この逃げるためという理由。一見すると避難のために逃げるということかと考えるが…対象はそれではない。……仕事から逃げるためだ。なので通路の存在がバレないように、妨害する魔道具が設置されていたのだった。
「はぁ……いっその事、崩して塞いでやろうか」
クーリアが不穏なことを口にするが……もしそんなことをすれば学園が崩壊しかねない。まるで蜘蛛の巣のように地中にこの通路が張り巡らされているからである。もし崩して塞ごうものなら、通路が連鎖崩壊を起こし学園が崩壊するだろう。

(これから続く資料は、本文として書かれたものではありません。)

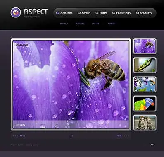
Task: Select the green caterpillar thumbnail
Action: (x=145, y=65)
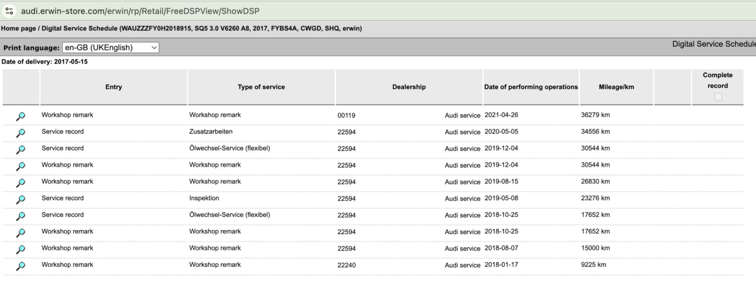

無論クーリアはそれが分かっているため、実行するつもりは毛頭ない。ただ単にそう口にしなければ、気が収まらなかっただけなのだ。
義務から逃げたいが為にこんなものを作ってしまう、理不尽な存在に対して。
そうしてクーリアがブツブツと愚痴のような文句のようなことを呟きながらしばらく進むと、上へと続く螺旋階段へとたどり着いた。
「……これ登るのかぁ」
クーリアが心底うんざりと言った表情を浮かべた。
上を見上げると、かなりの長さがあることが分かる。何度か登ったことはあるのだが、それでも慣れることは出来なかった。
「はぁ……」
ため息をつきながらも、クーリアは階段を登り始めた。
「んんんっ!!」
クーリアは螺旋階段を登り終わったのだが……出口であるはね上げ扉が重く、立ち往生していた。
「はぁはぁ……」
クーリアは自身の非力さを嘆く。しかし、同時に不安を覚えた。
(前は、開けれたのに……)
そう。前は扉を開けることを出来た。しかし、今は出来なくなっていたのだ。
……クーリアは何か思い当たることがあるのか、唇を噛んだ。
(まだ。まだ、わたしは……)
その時、不意にはね上げ扉が開いた。
「……何やっとるんだ、お前は」
それと同時に呆れたような年老いた男性の声が聞こえた。その声を聞いて姿を目に収めると、クーリアがため息をつく。まるでうんざりといった様子で。
「……閉めるぞ」
「どうぞ」
即答する。もとよりクーリアは、呼ばれたからここに来たのだから。
「……はぁ。ほれ、早く上がれ」
「生徒に対する対応ですか、それ」
「お前を生徒と思ったことは無い」
「ひど……」
全くである。まぁ確かに生徒とは呼べないかもしれないが……
「ほれ、時間ないじゃろう?」
「はぁ…分かりましたよ。学園長」
そう。クーリアをここへ呼んだ人物。それは、この学園の学園長……ドリトール・マクスウェルだった。